上官清心裡有些發怵,但是這故事真得很吸引人。於是壓低了音量又問道

「然後呢?然後呢?」

「然後…葵枝自觀禮回來之後,便每每夜不能寐,心頭絞痛,不久便得了不治之症,國主一時間廣招能人異士前來就診,可依舊不得醫治。
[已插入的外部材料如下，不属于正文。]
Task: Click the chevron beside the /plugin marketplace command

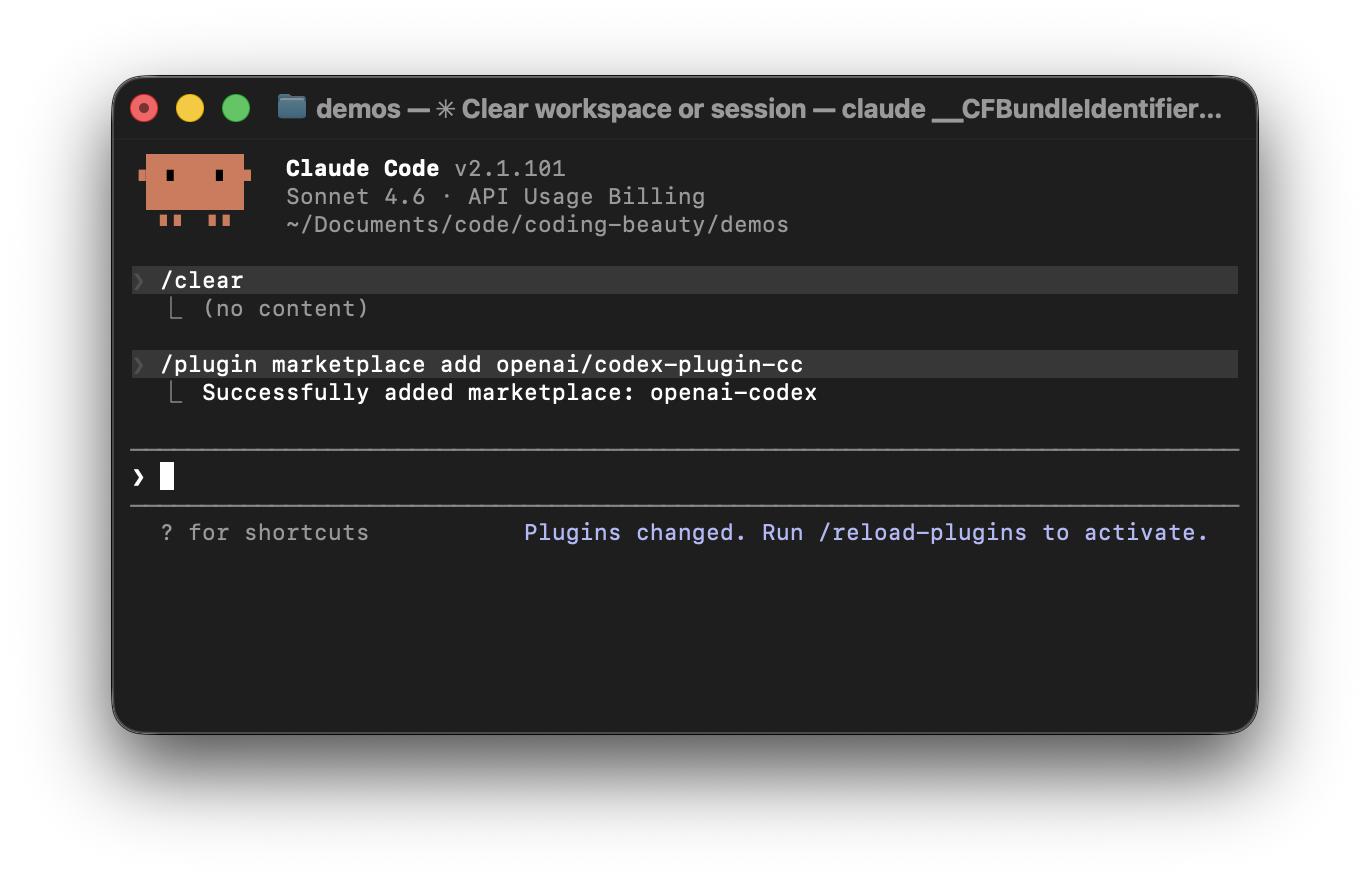Action: [139, 365]
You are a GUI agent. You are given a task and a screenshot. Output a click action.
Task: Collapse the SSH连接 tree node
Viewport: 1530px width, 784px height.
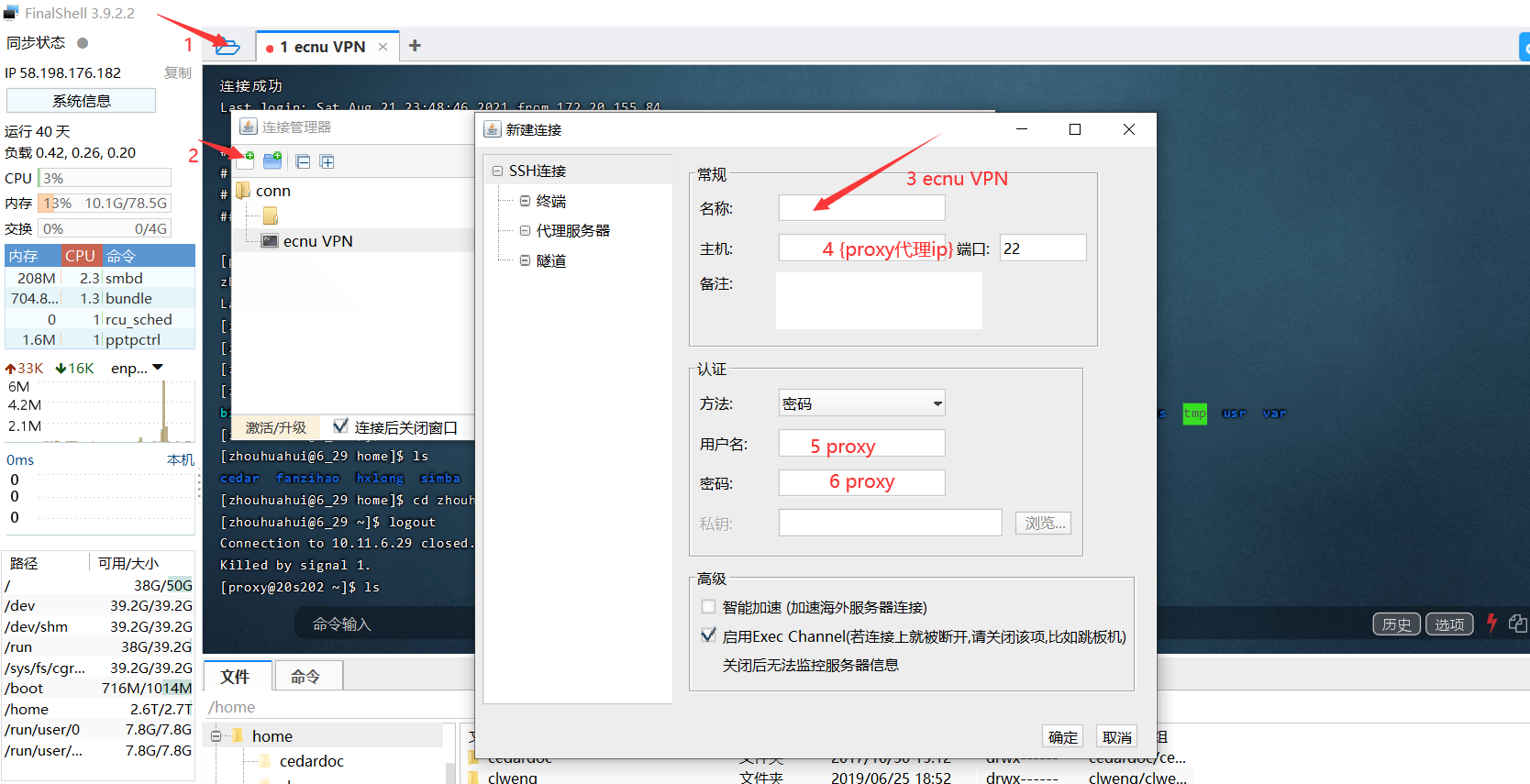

後來國主的生辰之日,大殿內歡騰一片,葵枝拖著虛弱的身子前來獻舞,樂工所演奏的便是葵枝所做的這首曲子,大殿之內靜寂無聲,葵枝身著白衣,輕舞衣袖,纖細柔弱的身姿隨風搖曳飄散,轟動整的龍華。一曲作罷,大殿眾人皆目光濕潤,有清淚流動,但是令人詫異的是,這曲調並非悲愴,甚至有些激昂歡騰。」

上官清拿起一塊兒糕點輕咬一口,分析到

「這麼說,這曲子是葵枝所做,後人命的名了?」

「對,當時無名,大殿內的人聽完曲子半餉便恢復過來,繼續飲酒作樂,但是國主不然,當夜國主大醉,在葵枝的宮殿外抱頭痛哭了一夜,沒過幾日葵枝便久病不治,身亡了。國主大悲,命人建造了黃陵,將所有樂工作了人彘,為葵枝陪葬了。後人被這段凄美動人的愛情所感,一致覺得二人情義深重,這首曲子也成了那段愛情的見證。」

「澤筠,你不這麼認為嗎?」

藍澤筠放下酒杯,重新倒了一杯,回道

「前人之事,後人無法評說,我也只是胡亂猜的罷了,清,這世上之事哪能完全說的清道的明,孰是孰非如此,恩怨情仇亦是。人流熙攘,日新月異,除非你真正經歷過,又怎麼有資格言說一二。」

一時間二人無話,周圍似乎有些冷清,但大殿之內人聲嘈雜,熱鬧非凡,真正是狂歡者自狂歡,悲戚者自悲戚,喜悲不通。

夜色已晚,宴罷眾人享樂而歸,藍澤筠與上官清自然是住在了一處。

藍澤筠躺在床上,睡意全無,突然感覺床頭微動,一道纖細的身影抱著枕頭出現在了床邊兒,也不知會,輕飄飄的上了床,掀起藍澤筠的被子,挪了進去。

好一會兒才開口道

「澤筠,我似乎有些明白了,那葵枝生性善良,自己的族人親室禍害了龍華的百姓,自己又看到了族人親室被滅慘狀,其中恩恩怨怨,是非曲直怕是相當煎熬,她愛的人亦愛著她,只是他愛的人殺了她的族人親室,而她的族人親室也沾滿了自己愛的人的國土,若非相愛,他們怕定是世仇。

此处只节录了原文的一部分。